LOS ANGELES — For more than six decades, Ed Ruscha has been an innovator in exploring the relationships between words, images, and materials. Drawing inspiration largely from the unique landscape and culture of Los Angeles, he has made pioneering contributions to the genres of Pop Art, artist books, and even immersive olfactory art. The first comprehensive survey of Ruscha’s work in 20 years, at the Los Angeles County Museum of Art (LACMA), sheds new light on the veteran artist, tracing his career from his earliest to more recent paintings, reminding viewers that he is a master wordsmith, an expert formalist, and an accomplished philosopher and poet.

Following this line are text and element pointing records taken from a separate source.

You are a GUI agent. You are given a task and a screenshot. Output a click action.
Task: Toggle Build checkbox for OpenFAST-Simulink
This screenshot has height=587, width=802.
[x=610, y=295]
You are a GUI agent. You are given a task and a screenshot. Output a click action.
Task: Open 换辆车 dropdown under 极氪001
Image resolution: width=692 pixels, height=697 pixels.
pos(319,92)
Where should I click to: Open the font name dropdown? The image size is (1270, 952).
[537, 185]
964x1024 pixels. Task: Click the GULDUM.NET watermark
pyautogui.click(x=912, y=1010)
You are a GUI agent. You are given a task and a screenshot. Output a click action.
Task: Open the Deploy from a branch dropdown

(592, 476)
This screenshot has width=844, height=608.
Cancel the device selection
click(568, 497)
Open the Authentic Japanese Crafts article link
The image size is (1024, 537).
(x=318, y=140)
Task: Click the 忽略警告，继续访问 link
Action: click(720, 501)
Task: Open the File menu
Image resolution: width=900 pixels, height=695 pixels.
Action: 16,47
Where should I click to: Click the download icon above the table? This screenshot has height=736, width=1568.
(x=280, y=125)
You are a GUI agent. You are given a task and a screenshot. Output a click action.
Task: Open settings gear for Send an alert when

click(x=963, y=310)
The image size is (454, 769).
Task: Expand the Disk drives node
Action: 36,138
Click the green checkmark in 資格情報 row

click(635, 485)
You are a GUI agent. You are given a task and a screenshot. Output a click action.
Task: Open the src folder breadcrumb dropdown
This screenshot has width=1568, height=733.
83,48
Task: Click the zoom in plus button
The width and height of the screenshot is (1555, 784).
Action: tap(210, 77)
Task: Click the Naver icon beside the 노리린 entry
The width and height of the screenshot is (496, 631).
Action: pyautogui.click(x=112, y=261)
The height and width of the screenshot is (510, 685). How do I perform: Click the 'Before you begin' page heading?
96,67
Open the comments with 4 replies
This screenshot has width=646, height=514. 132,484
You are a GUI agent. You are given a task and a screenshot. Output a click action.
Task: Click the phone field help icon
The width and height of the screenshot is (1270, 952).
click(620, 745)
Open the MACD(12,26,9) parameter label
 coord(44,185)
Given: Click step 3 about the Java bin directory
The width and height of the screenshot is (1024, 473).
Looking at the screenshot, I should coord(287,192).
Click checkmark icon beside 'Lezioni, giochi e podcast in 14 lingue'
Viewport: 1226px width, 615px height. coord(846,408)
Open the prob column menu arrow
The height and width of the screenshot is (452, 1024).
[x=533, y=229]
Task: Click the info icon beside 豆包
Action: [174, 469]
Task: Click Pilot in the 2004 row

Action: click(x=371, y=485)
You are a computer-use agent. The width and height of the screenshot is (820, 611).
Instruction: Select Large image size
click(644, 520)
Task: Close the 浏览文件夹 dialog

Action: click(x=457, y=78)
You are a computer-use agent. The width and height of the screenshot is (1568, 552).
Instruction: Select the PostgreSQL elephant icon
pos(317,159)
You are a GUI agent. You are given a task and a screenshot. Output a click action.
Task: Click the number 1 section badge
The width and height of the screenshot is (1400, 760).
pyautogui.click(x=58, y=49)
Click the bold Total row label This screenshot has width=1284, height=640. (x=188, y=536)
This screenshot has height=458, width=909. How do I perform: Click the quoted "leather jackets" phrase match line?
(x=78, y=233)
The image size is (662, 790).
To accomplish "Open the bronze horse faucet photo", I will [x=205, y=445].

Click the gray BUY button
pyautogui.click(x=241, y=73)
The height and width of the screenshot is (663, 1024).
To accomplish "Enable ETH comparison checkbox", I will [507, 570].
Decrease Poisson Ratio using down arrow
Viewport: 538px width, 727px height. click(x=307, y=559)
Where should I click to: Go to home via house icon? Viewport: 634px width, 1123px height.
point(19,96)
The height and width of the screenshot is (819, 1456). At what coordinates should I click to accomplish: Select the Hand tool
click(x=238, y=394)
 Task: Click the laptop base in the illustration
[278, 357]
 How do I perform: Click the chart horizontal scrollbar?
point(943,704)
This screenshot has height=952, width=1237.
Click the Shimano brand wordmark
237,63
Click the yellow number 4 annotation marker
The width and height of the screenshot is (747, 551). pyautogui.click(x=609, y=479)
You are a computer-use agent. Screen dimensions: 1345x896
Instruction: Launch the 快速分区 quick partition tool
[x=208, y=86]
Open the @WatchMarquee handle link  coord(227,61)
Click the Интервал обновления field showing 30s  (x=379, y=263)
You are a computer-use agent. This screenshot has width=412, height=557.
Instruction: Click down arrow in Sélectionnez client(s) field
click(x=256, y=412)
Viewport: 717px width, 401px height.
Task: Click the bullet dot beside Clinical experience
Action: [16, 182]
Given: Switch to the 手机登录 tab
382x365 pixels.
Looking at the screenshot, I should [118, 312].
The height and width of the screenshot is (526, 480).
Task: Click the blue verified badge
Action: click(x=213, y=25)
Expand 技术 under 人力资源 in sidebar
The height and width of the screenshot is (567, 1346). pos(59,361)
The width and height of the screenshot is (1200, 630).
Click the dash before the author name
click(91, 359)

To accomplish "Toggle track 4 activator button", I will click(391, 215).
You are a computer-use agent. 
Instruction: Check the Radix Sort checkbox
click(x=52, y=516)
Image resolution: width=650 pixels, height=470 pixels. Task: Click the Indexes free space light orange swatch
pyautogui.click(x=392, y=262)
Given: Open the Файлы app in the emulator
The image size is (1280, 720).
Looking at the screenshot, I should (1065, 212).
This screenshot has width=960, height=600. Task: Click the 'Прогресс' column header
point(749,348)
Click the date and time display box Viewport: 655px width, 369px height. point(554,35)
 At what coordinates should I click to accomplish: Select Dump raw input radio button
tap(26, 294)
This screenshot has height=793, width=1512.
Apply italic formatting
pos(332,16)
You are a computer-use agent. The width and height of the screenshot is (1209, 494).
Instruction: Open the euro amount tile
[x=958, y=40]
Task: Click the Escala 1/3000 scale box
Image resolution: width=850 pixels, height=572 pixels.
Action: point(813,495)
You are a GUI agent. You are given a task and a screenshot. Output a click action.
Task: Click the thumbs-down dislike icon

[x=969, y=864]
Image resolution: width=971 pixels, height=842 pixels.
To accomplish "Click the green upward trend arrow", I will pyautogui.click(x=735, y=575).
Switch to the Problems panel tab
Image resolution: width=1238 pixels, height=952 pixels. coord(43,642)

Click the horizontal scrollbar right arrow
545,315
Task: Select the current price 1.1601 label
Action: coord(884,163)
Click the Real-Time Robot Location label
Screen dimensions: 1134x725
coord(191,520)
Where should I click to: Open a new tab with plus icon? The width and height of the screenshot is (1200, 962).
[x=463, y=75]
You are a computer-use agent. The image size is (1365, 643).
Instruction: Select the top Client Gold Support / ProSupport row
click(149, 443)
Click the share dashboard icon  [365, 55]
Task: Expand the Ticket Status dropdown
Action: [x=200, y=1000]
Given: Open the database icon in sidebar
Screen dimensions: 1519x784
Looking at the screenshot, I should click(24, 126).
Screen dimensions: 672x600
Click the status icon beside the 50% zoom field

In the early 1960s, Ruscha developed an approach to Pop Art that negotiated other recent art movements through paintings influenced by commercial signage, consumer product labels, and fonts and words used in comics and graphic novels. “Actual Size” (1962), for instance, replicates an exploding can of Spam to scale below an enlarged reproduction of the product’s logo in a Pop Art style, yet achieves its visceral impact from broad yellow brush gestures and dripped paint streaks, stylistic traits of Abstract Expressionism that here simulate the sounds of the explosion.
In the exquisite “Noise, Pencil, Broken Pencil, Cheap Western” (1963), Ruscha cleverly sabotaged the usual figure/ground relationship by moving his subjects — the word “NOISE,” a broken and unbroken pencil, and a pulp-fiction magazine — to the canvas’s edges, leaving at the core a dark blue expanse suggestive of the Color Field paintings of Mark Rothko, Barnett Newman, Ad Reinhardt, and Ellsworth Kelly. So there are two compositions in one: a conceptual game of connecting words and images that appeals to the intellect, and a lush abstraction that touches our emotions. In subsequent language-based works, he painted trompe l’oeil words that appear to be made of liquid in “Annie, Poured from Maple Syrup” (1966), removed text from where it should normally appear in “Unidentified Hit Record” (1977), superimposed an incongruous phrase over imagery painted by another artist in “The Music from the Balconies” (1984), and replicated the effect of the closing title of a film stuck in a projector in “The End” (1991).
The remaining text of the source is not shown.